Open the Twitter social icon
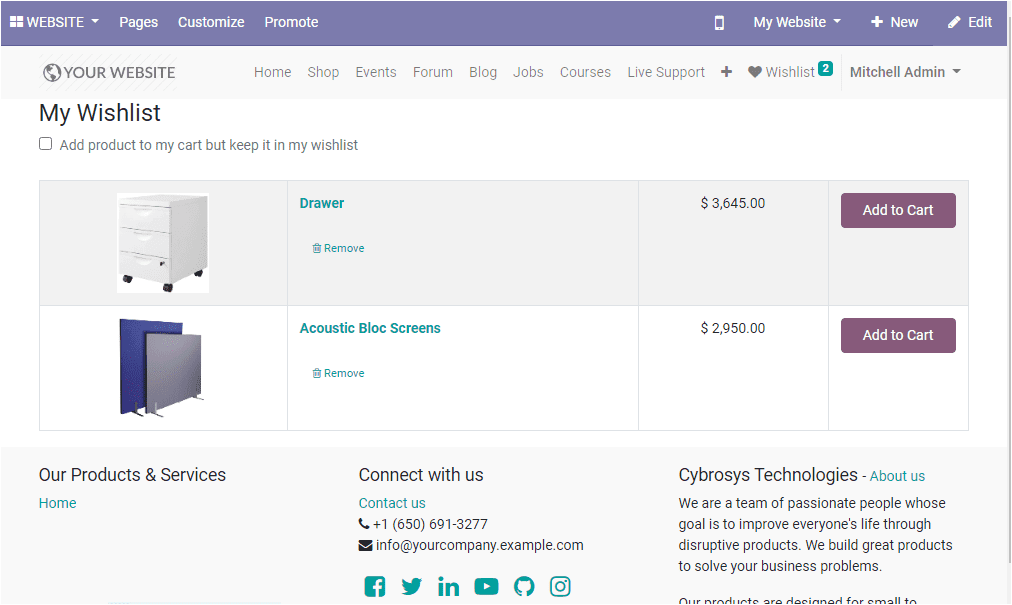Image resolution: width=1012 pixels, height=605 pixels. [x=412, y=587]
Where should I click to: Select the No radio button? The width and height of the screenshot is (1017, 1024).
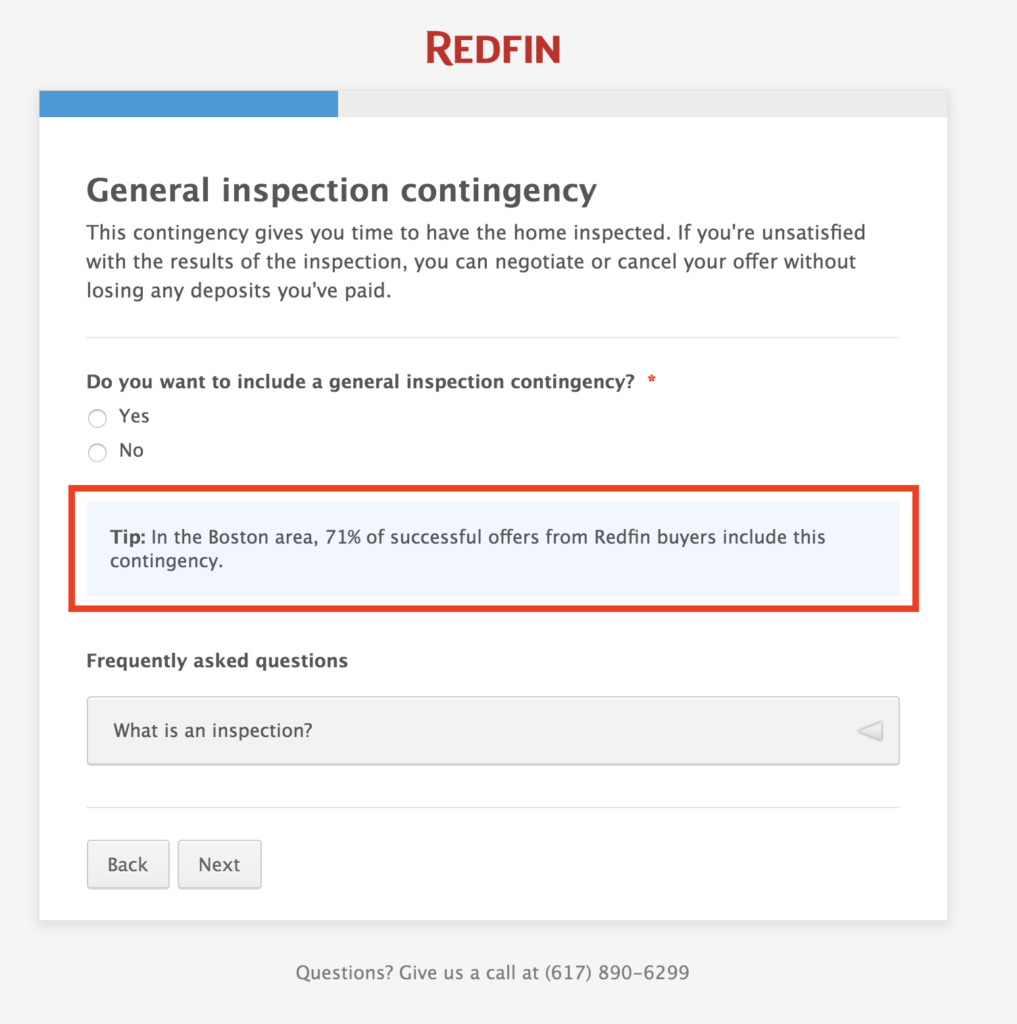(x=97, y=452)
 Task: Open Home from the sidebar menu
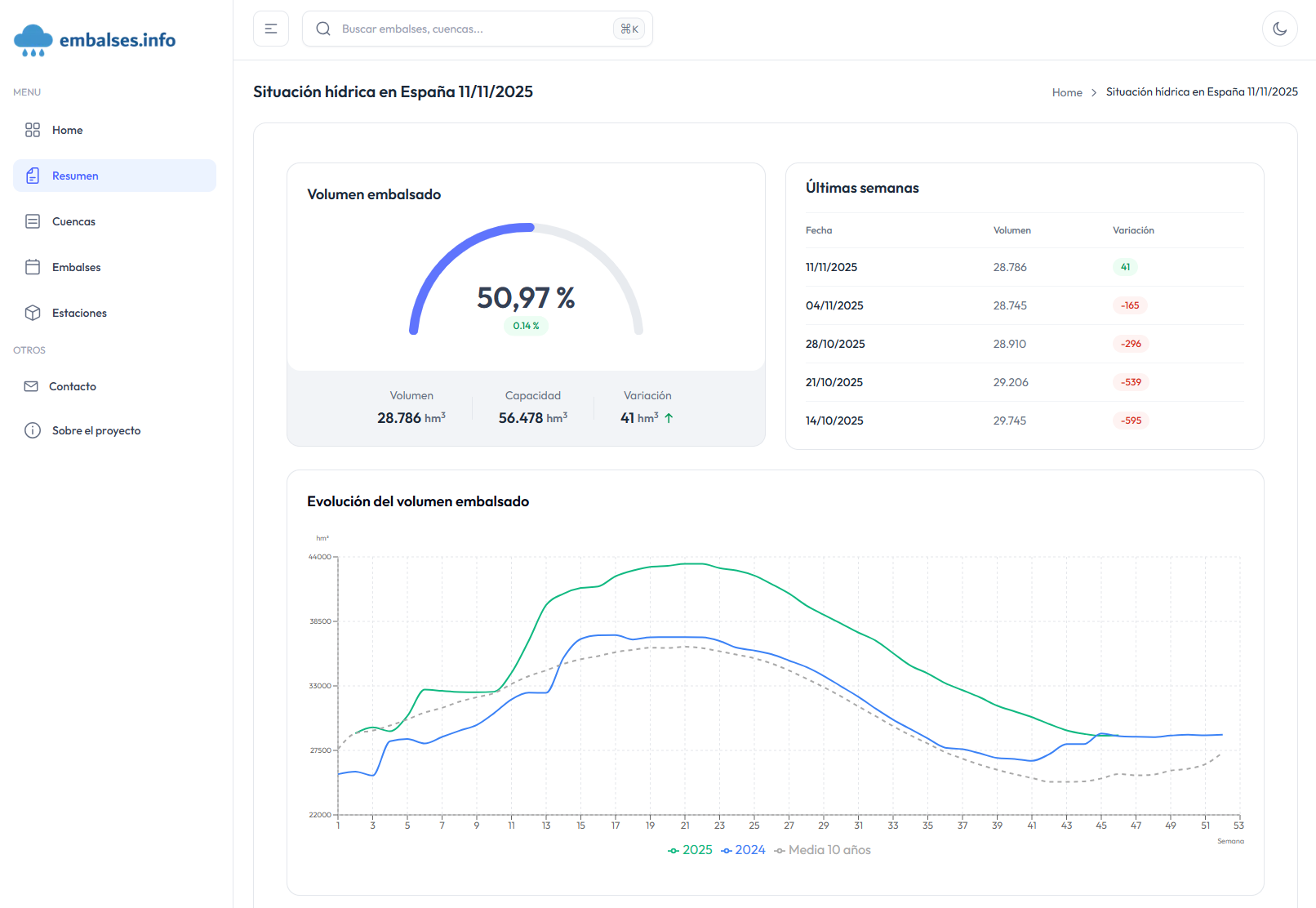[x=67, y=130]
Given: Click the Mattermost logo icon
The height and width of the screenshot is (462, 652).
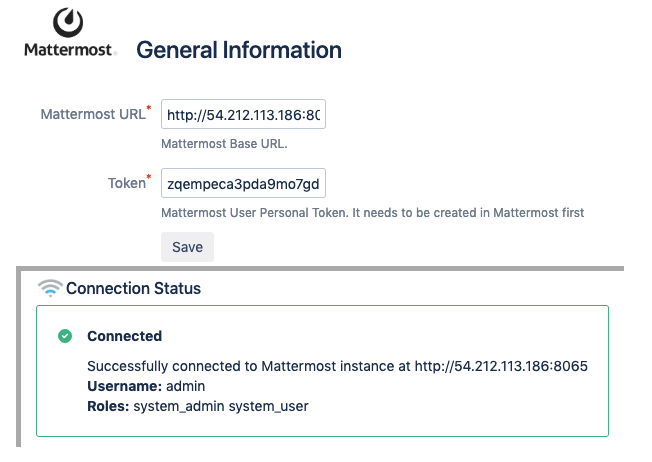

# # # #

__Work request__:
What you set down should be exactly the lines from the line containing "Given: Click the Mattermost logo icon" to the last line of the entries above, both included, with no pictures.

__Completed task__:
Given: Click the Mattermost logo icon
The height and width of the screenshot is (462, 652).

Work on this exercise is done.